§ Document extract:
Studio album by John Denver
- Released: May 4, 1982
- Genre: Folk-pop
- Label: RCA Victor
- Producer: John Denver, Barney Wyckoff

John Denver chronology
| Some Days Are Diamonds (1981) | Seasons of the Heart (1982) | Rocky Mountain Holiday (1983) |

= Seasons of the Heart (album) =

Seasons of the Heart is the sixteenth studio album by American singer-songwriter John Denver, released in 1982. The singles were "Shanghai Breezes" / "What One Man Can Do" and "Seasons of the Heart."

The album cover is a self-portrait of Denver entering the Purple Cloud Cave in Hangzhou, China.

§ Supplied material:

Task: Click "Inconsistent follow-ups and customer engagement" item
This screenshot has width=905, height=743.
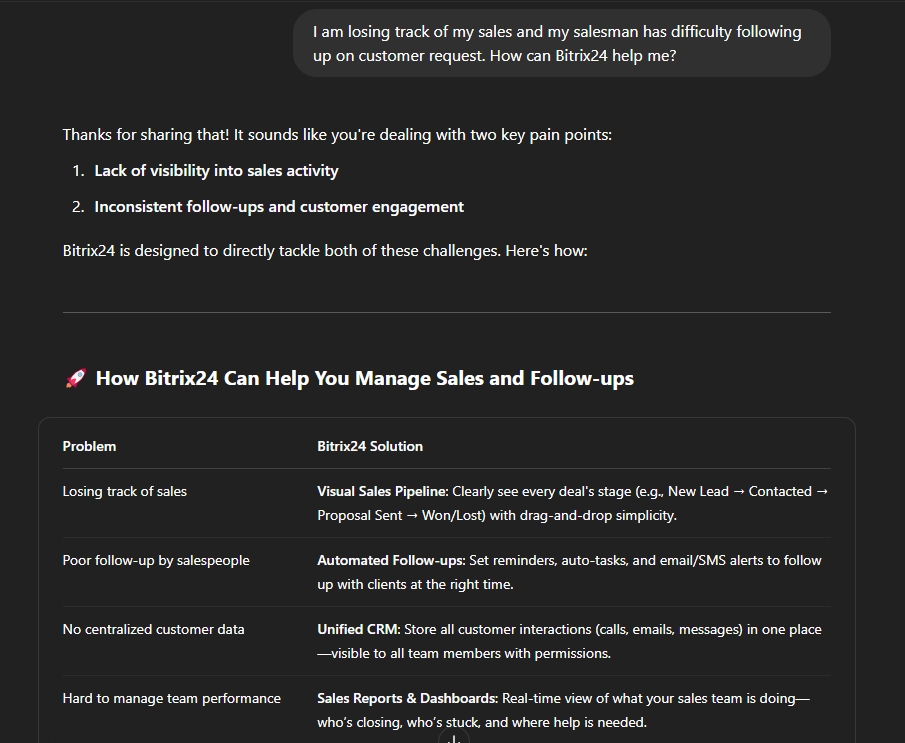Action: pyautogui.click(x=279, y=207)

==

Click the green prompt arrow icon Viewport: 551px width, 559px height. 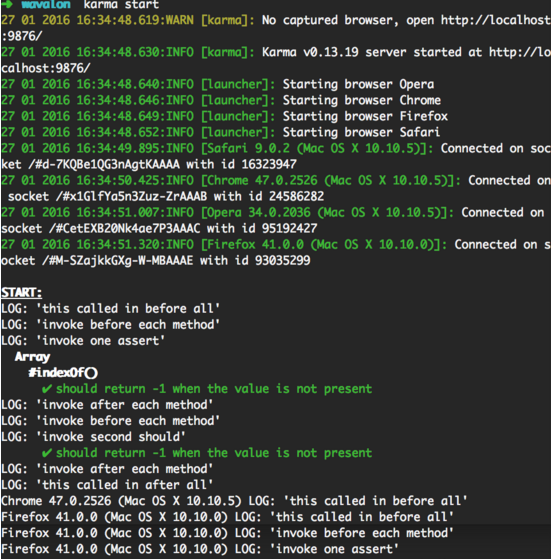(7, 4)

§ Work to be completed:
Return the full Seasons of the Heart album text word for word.

§ Full solution:
Studio album by John Denver
- Released: May 4, 1982
- Genre: Folk-pop
- Label: RCA Victor
- Producer: John Denver, Barney Wyckoff

John Denver chronology
| Some Days Are Diamonds (1981) | Seasons of the Heart (1982) | Rocky Mountain Holiday (1983) |

= Seasons of the Heart (album) =

Seasons of the Heart is the sixteenth studio album by American singer-songwriter John Denver, released in 1982. The singles were "Shanghai Breezes" / "What One Man Can Do" and "Seasons of the Heart."

The album cover is a self-portrait of Denver entering the Purple Cloud Cave in Hangzhou, China.